Alzheimer’s disease (AD) is an irreversible neurodegenerative disorder that damages patients’ memory and cognitive abilities. Therefore, the diagnosis of AD holds significant importance. The interactions between regions of interest (ROIs) in the brain often involve multiple areas collaborating in a nonlinear manner. Leveraging these nonlinear higher-order interaction features to their fullest potential contributes to enhancing the accuracy of AD diagnosis. To address this, a framework combining nonlinear higher-order feature extraction and three-dimensional (3D) hypergraph neural networks is proposed for computer-assisted diagnosis of AD. First, a support vector machine regression model based on the radial basis function kernel was trained on ROI data to obtain a base estimator. Then, a recursive feature elimination algorithm based on the base estimator was applied to extract nonlinear higher-order features from functional magnetic resonance imaging (fMRI) data. These features were subsequently constructed into a hypergraph, leveraging the complex interactions captured in the data.

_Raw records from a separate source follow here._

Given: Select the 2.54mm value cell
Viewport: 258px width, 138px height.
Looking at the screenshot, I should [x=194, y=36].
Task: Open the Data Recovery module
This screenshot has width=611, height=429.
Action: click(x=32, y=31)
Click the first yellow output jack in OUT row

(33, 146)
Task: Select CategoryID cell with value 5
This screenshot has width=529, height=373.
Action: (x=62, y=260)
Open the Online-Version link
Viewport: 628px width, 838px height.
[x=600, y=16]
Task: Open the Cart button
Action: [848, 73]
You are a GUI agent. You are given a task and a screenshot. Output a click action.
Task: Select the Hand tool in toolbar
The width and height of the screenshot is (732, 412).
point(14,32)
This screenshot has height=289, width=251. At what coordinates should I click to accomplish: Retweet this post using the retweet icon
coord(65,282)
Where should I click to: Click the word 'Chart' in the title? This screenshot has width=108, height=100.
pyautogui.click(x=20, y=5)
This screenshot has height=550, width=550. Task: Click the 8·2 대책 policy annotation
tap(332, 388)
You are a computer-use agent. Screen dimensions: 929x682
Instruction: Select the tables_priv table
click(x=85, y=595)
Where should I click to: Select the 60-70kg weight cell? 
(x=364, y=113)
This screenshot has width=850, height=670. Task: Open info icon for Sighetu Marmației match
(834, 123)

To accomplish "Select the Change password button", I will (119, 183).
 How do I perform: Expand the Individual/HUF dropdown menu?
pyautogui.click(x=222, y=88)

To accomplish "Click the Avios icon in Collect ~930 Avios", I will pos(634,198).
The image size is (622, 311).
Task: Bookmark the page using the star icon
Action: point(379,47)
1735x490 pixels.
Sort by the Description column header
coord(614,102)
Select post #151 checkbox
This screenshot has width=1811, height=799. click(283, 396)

Finally, a four-dimensional (4D) spatiotemporal hypergraph convolutional neural network model was constructed based on the fMRI data for classification. Experimental results on the Alzheimer’s Disease Neuroimaging Initiative (ADNI) database demonstrated that the proposed framework outperformed the Hyper Graph Convolutional Network (HyperGCN) framework by 8% and traditional two-dimensional (2D) linear feature extraction methods by 12% in the AD/normal control (NC) classification task. In conclusion, this framework demonstrates an improvement in AD classification compared to mainstream deep learning methods, providing valuable evidence for computer-assisted diagnosis of AD.